### Selected extract

++++++++++

Use of Non-GAAP Measures
Owens Corning uses non-GAAP measures in its earnings press
release that are intended to supplement investors' understanding of
the company's financial information. These non-GAAP measures
include EBIT, adjusted EBIT, EBITDA, adjusted EBITDA, adjusted
earnings, adjusted diluted earnings per share attributable to Owens
Corning common stockholders ("adjusted EPS"), adjusted pre-tax
earnings, free cash flow, free cash flow conversion and net
debt-to-adjusted EBITDA. When used to report historical financial
information, reconciliations of these non-GAAP measures to the
corresponding GAAP measures are included in the financial tables of
this press release. Specifically, see Table 2 for EBIT, adjusted
EBIT, EBITDA, and adjusted EBITDA, Table 3 for adjusted earnings
and adjusted EPS, and Table 8 for free cash flow and free cash flow
conversion (annually).
For purposes of internal review of Owens Corning's
year-over-year operational performance, management excludes from
net earnings attributable to Owens Corning certain items it
believes are not representative of ongoing operations. The non-GAAP
financial measures resulting from these adjustments (including
adjusted EBIT, adjusted EBITDA, adjusted earnings, adjusted EPS,
and adjusted pre-tax earnings) are used internally by Owens Corning
for various purposes, including reporting results of operations to
the Board of Directors, analysis of performance, and related
employee compensation measures. Management believes that these
adjustments result in a measure that provides a useful
representation of its operational performance; however, the
adjusted measures should not be considered in isolation or as a
substitute for net earnings attributable to Owens Corning as
prepared in accordance with GAAP.

++++++++++

### Data supplied
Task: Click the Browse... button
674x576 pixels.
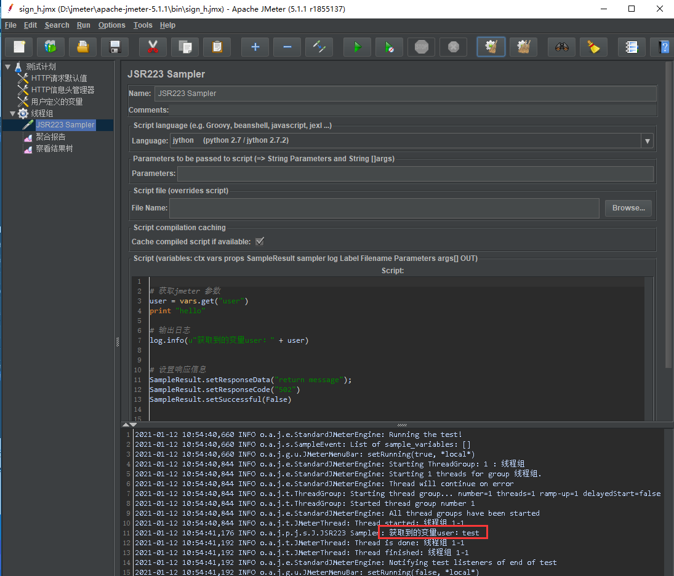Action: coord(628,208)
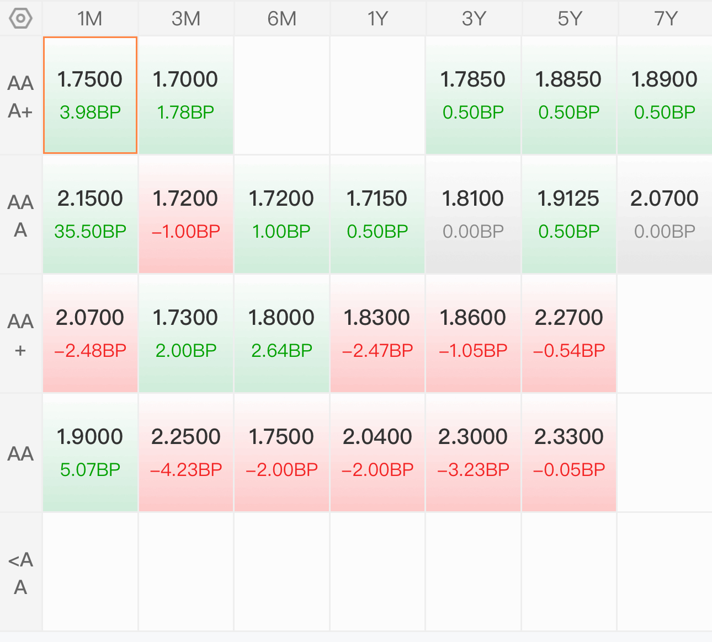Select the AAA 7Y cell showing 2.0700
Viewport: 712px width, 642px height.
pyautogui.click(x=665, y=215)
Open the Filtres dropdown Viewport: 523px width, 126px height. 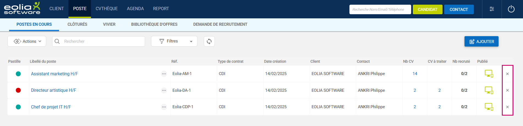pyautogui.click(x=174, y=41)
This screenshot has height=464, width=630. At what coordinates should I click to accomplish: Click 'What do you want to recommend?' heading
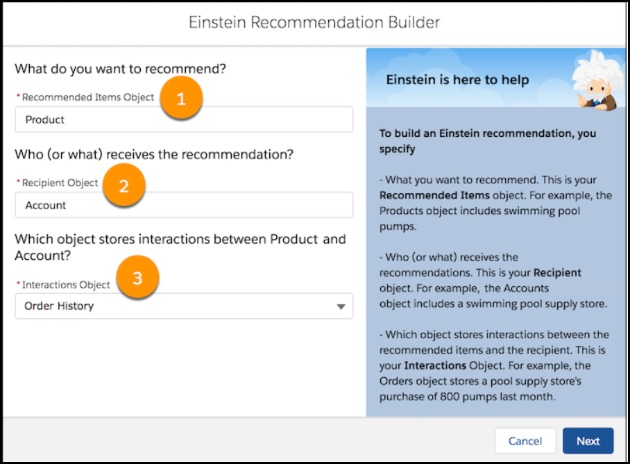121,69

++++++++++

### Exercise instructions
According to the passage on non-GAAP measures, which table of the press release reconciles free cash flow and free cash flow conversion?

### Solved problem
Table 8.